Repeat the records below exactly.

* **Provided data**
========================

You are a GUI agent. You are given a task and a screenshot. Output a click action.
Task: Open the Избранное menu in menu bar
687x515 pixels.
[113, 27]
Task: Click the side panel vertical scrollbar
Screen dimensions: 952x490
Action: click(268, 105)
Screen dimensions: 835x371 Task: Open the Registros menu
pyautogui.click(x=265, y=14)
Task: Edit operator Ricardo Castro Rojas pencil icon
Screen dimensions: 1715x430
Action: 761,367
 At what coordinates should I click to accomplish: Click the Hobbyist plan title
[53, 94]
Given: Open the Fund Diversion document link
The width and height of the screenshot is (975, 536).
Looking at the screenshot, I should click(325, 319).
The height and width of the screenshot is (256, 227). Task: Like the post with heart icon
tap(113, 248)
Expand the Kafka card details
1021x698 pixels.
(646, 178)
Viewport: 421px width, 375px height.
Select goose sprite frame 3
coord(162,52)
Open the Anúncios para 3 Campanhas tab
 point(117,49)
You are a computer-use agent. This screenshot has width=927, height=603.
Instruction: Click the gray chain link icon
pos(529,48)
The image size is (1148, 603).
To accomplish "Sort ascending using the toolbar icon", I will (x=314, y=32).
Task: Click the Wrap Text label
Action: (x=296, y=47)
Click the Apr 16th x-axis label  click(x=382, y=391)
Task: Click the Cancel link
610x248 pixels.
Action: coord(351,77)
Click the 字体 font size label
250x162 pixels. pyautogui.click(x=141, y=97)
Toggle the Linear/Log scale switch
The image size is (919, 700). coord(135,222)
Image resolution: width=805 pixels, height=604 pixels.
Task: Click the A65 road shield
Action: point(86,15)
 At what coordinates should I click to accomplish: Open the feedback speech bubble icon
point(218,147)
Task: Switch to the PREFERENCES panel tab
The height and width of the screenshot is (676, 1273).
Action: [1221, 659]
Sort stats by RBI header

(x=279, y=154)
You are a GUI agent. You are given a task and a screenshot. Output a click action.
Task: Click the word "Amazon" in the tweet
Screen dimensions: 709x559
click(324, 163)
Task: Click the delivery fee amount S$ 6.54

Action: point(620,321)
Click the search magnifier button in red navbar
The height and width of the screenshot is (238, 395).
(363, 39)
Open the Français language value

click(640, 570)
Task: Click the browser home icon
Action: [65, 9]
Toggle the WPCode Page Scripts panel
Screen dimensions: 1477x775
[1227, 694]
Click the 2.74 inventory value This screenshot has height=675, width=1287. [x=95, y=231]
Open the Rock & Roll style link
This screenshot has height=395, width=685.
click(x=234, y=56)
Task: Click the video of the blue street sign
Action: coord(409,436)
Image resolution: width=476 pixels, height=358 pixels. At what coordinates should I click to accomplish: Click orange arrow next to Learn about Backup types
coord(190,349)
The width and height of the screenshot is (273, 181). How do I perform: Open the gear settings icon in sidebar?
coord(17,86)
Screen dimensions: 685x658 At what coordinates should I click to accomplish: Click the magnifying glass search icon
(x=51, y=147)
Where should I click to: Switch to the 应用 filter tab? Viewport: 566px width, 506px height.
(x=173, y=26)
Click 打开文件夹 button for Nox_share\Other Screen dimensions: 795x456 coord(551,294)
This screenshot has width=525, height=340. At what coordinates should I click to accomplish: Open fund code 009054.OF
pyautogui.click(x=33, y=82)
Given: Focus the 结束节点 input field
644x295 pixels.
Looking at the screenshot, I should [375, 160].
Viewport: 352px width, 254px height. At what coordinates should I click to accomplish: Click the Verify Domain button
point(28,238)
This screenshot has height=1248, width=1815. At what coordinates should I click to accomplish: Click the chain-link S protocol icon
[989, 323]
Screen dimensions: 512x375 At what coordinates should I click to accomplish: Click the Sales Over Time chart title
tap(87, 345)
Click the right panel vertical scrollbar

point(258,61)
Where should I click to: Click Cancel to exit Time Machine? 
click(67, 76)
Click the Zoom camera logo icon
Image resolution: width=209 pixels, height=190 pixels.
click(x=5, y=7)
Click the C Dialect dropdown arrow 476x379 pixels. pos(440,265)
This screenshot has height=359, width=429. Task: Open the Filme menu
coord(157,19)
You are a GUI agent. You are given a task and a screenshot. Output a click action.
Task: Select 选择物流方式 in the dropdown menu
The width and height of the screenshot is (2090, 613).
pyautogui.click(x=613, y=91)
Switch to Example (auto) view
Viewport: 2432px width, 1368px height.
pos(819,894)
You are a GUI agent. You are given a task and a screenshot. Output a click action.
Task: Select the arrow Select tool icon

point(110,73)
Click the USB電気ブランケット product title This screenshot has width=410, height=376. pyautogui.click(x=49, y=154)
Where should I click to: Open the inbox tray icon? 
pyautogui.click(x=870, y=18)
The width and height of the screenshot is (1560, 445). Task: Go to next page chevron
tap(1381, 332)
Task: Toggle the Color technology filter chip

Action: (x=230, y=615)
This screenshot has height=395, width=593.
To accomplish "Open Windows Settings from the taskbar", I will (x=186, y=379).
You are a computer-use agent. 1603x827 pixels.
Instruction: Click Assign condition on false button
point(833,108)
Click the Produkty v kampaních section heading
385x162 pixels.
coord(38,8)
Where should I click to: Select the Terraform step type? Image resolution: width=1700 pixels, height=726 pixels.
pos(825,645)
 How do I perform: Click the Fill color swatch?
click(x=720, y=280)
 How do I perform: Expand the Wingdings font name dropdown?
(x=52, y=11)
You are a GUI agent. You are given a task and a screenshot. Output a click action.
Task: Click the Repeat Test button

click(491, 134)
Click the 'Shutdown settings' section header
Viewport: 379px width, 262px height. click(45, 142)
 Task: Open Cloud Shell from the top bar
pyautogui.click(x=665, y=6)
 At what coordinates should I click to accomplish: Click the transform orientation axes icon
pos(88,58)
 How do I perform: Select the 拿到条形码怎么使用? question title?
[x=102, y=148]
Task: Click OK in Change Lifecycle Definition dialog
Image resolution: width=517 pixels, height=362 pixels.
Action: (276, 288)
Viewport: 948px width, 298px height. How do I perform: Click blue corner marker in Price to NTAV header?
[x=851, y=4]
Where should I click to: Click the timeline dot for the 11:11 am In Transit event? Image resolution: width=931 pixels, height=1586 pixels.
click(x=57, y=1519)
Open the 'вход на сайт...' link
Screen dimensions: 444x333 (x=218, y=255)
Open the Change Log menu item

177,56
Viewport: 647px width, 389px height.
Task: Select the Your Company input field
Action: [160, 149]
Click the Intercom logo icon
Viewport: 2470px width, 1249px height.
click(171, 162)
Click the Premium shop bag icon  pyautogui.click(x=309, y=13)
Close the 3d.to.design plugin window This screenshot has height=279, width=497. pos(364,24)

========================

* **Output of the task**
You are a GUI agent. You are given a task and a screenshot. Output a click action.
Task: Open the Избранное menu in menu bar
687x515 pixels.
[113, 27]
Task: Click the side panel vertical scrollbar
Screen dimensions: 952x490
Action: click(268, 105)
Screen dimensions: 835x371 Task: Open the Registros menu
pyautogui.click(x=265, y=14)
Task: Edit operator Ricardo Castro Rojas pencil icon
Screen dimensions: 1715x430
Action: 761,367
 At what coordinates should I click to accomplish: Click the Hobbyist plan title
[53, 94]
Given: Open the Fund Diversion document link
The width and height of the screenshot is (975, 536).
Looking at the screenshot, I should click(325, 319).
The height and width of the screenshot is (256, 227). Task: Like the post with heart icon
tap(113, 248)
Expand the Kafka card details
1021x698 pixels.
(646, 178)
Viewport: 421px width, 375px height.
Select goose sprite frame 3
coord(162,52)
Open the Anúncios para 3 Campanhas tab
 point(117,49)
You are a computer-use agent. This screenshot has width=927, height=603.
Instruction: Click the gray chain link icon
pos(529,48)
The image size is (1148, 603).
To accomplish "Sort ascending using the toolbar icon", I will (x=314, y=32).
Task: Click the Wrap Text label
Action: (x=296, y=47)
Click the Apr 16th x-axis label  click(x=382, y=391)
Task: Click the Cancel link
610x248 pixels.
Action: coord(351,77)
Click the 字体 font size label
250x162 pixels. pyautogui.click(x=141, y=97)
Toggle the Linear/Log scale switch
The image size is (919, 700). coord(135,222)
Image resolution: width=805 pixels, height=604 pixels.
Task: Click the A65 road shield
Action: point(86,15)
 At what coordinates should I click to accomplish: Open the feedback speech bubble icon
point(218,147)
Task: Switch to the PREFERENCES panel tab
The height and width of the screenshot is (676, 1273).
Action: [1221, 659]
Sort stats by RBI header

(x=279, y=154)
You are a GUI agent. You are given a task and a screenshot. Output a click action.
Task: Click the word "Amazon" in the tweet
Screen dimensions: 709x559
click(324, 163)
Task: Click the delivery fee amount S$ 6.54

Action: point(620,321)
Click the search magnifier button in red navbar
The height and width of the screenshot is (238, 395).
(363, 39)
Open the Français language value

click(640, 570)
Task: Click the browser home icon
Action: [65, 9]
Toggle the WPCode Page Scripts panel
Screen dimensions: 1477x775
[1227, 694]
Click the 2.74 inventory value This screenshot has height=675, width=1287. [x=95, y=231]
Open the Rock & Roll style link
This screenshot has height=395, width=685.
click(x=234, y=56)
Task: Click the video of the blue street sign
Action: coord(409,436)
Image resolution: width=476 pixels, height=358 pixels. At what coordinates should I click to accomplish: Click orange arrow next to Learn about Backup types
coord(190,349)
The width and height of the screenshot is (273, 181). How do I perform: Open the gear settings icon in sidebar?
coord(17,86)
Screen dimensions: 685x658 At what coordinates should I click to accomplish: Click the magnifying glass search icon
(x=51, y=147)
Where should I click to: Switch to the 应用 filter tab? Viewport: 566px width, 506px height.
(x=173, y=26)
Click 打开文件夹 button for Nox_share\Other Screen dimensions: 795x456 coord(551,294)
This screenshot has width=525, height=340. At what coordinates should I click to accomplish: Open fund code 009054.OF
pyautogui.click(x=33, y=82)
Given: Focus the 结束节点 input field
644x295 pixels.
Looking at the screenshot, I should [375, 160].
Viewport: 352px width, 254px height. At what coordinates should I click to accomplish: Click the Verify Domain button
point(28,238)
This screenshot has height=1248, width=1815. At what coordinates should I click to accomplish: Click the chain-link S protocol icon
[989, 323]
Screen dimensions: 512x375 At what coordinates should I click to accomplish: Click the Sales Over Time chart title
tap(87, 345)
Click the right panel vertical scrollbar

point(258,61)
Where should I click to: Click Cancel to exit Time Machine? 
click(67, 76)
Click the Zoom camera logo icon
Image resolution: width=209 pixels, height=190 pixels.
click(x=5, y=7)
Click the C Dialect dropdown arrow 476x379 pixels. pos(440,265)
This screenshot has height=359, width=429. Task: Open the Filme menu
coord(157,19)
You are a GUI agent. You are given a task and a screenshot. Output a click action.
Task: Select 选择物流方式 in the dropdown menu
The width and height of the screenshot is (2090, 613).
pyautogui.click(x=613, y=91)
Switch to Example (auto) view
Viewport: 2432px width, 1368px height.
pos(819,894)
You are a GUI agent. You are given a task and a screenshot. Output a click action.
Task: Select the arrow Select tool icon

point(110,73)
Click the USB電気ブランケット product title This screenshot has width=410, height=376. pyautogui.click(x=49, y=154)
Where should I click to: Open the inbox tray icon? 
pyautogui.click(x=870, y=18)
The width and height of the screenshot is (1560, 445). Task: Go to next page chevron
tap(1381, 332)
Task: Toggle the Color technology filter chip

Action: (x=230, y=615)
This screenshot has height=395, width=593.
To accomplish "Open Windows Settings from the taskbar", I will (x=186, y=379).
You are a computer-use agent. 1603x827 pixels.
Instruction: Click Assign condition on false button
point(833,108)
Click the Produkty v kampaních section heading
385x162 pixels.
coord(38,8)
Where should I click to: Select the Terraform step type? Image resolution: width=1700 pixels, height=726 pixels.
pos(825,645)
 How do I perform: Click the Fill color swatch?
click(x=720, y=280)
 How do I perform: Expand the Wingdings font name dropdown?
(x=52, y=11)
You are a GUI agent. You are given a task and a screenshot. Output a click action.
Task: Click the Repeat Test button

click(491, 134)
Click the 'Shutdown settings' section header
Viewport: 379px width, 262px height. click(45, 142)
 Task: Open Cloud Shell from the top bar
pyautogui.click(x=665, y=6)
 At what coordinates should I click to accomplish: Click the transform orientation axes icon
pos(88,58)
 How do I perform: Select the 拿到条形码怎么使用? question title?
[x=102, y=148]
Task: Click OK in Change Lifecycle Definition dialog
Image resolution: width=517 pixels, height=362 pixels.
Action: (276, 288)
Viewport: 948px width, 298px height. How do I perform: Click blue corner marker in Price to NTAV header?
[x=851, y=4]
Where should I click to: Click the timeline dot for the 11:11 am In Transit event? Image resolution: width=931 pixels, height=1586 pixels.
click(x=57, y=1519)
Open the 'вход на сайт...' link
Screen dimensions: 444x333 (x=218, y=255)
Open the Change Log menu item

177,56
Viewport: 647px width, 389px height.
Task: Select the Your Company input field
Action: [160, 149]
Click the Intercom logo icon
Viewport: 2470px width, 1249px height.
click(171, 162)
Click the Premium shop bag icon  pyautogui.click(x=309, y=13)
Close the 3d.to.design plugin window This screenshot has height=279, width=497. pos(364,24)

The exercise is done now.